## SOURCE PASSAGE
BEGIN
It has been hard to escape seeing that mop of white hair and hearing his plummy tones pontificating in the media on what this 72-year-old perceives to be mistaken policies. At one point last year, he claimed that lockdown ‘mocks our humanity’.
Yet who is really mocking humanity? The former law lord making haughty judgment on the value of other citizens’ lives — or the doctors, the politicians and the scientists desperately trying to save people amid the devastation of a deadly new disease?
His apparent display of contempt towards a mother with cancer, his use of extreme logic that seemed to drive out any sense of compassion, exposed a disturbing shadow of eugenics that has been in evidence during this pandemic.
Remember all that initial talk of simply letting the virus rip through society regardless of the consequences? The logic of that proposition was that people who are old, sick or disabled must either die or stay shielding in their homes to benefit wider society.
Remember, too, the callous words of one food chain boss when he urged the sacrifice of ‘a few thousand lives of very old or vulnerable people’ so younger people could be freed from purgatory?
Such arguments are not only shocking: they present a false dichotomy between health and the economy. The reality is that countries handling Covid the best and protecting most lives emerge with stronger economies and return fastest to normality.
Of course, many will argue that Sumption is simply placing different values on human lives in the same way that medics do with the use of triage in an emergency, sometimes choosing between patients on the basis of the likelihood of their survival.
But the medics’ instant decision-making is very different from the former judge’s considered and sweeping remarks.
Yet do not just blame Sumption, nor his supporters, for their unsympathetic attitudes reflect dark, age-old bigotries that still lie deep in society.
We glimpsed such views when, early in the pandemic, doctors hastily imposed blanket ‘do not resuscitate’ orders on residents in care homes, without consent, which would have permitted patients in life-threatening emergency being left to die.
END
## QUESTIONS ON THE MATERIAL
**A)** In the opinion piece, what did the former law lord claim last year that lockdown does?
**B)** Reproduce the opinion piece's text between "Remember all that" and "freed from purgatory?", inclusive.
**C)** According to the opinion piece, which groups were desperately trying to save people amid the devastation of a deadly new disease? List each one.
Answer using only the opinion piece.

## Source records
BEGIN
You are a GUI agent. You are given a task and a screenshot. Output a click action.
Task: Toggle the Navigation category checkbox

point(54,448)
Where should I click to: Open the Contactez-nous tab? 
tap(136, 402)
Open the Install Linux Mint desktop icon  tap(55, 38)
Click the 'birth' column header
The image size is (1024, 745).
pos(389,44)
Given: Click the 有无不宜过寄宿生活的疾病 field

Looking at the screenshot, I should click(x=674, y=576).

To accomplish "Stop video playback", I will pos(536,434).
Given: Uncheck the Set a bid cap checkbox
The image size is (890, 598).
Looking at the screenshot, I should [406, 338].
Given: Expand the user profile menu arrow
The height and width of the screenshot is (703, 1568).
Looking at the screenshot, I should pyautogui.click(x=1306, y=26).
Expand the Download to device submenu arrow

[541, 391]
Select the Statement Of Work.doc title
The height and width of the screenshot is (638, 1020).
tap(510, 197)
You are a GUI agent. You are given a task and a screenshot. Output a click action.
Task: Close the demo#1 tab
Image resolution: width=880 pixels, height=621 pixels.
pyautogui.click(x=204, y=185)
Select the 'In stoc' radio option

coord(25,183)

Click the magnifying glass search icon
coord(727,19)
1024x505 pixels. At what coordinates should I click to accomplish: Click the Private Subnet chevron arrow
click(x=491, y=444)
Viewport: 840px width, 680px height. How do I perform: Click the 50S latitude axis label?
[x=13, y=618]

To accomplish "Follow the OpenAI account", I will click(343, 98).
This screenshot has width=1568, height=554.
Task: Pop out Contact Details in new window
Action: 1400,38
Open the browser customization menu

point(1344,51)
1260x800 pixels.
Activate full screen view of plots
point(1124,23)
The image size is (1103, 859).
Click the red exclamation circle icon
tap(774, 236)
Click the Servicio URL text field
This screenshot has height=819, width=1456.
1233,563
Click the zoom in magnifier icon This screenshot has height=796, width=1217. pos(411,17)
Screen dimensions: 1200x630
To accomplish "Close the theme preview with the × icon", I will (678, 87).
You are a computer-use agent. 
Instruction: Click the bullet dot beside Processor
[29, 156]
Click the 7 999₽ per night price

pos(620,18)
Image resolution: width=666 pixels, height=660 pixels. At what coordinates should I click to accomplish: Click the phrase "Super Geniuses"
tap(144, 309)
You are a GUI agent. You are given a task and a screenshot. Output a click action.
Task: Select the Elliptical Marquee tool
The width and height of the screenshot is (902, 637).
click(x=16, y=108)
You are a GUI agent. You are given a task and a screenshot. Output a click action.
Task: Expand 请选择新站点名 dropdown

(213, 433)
END
## SOLUTION LIST
**A)** He claimed that lockdown "mocks our humanity."

**B)**
Remember all that initial talk of simply letting the virus rip through society regardless of the consequences? The logic of that proposition was that people who are old, sick or disabled must either die or stay shielding in their homes to benefit wider society.
Remember, too, the callous words of one food chain boss when he urged the sacrifice of ‘a few thousand lives of very old or vulnerable people’ so younger people could be freed from purgatory?

**C)**
- The doctors
- The politicians
- The scientists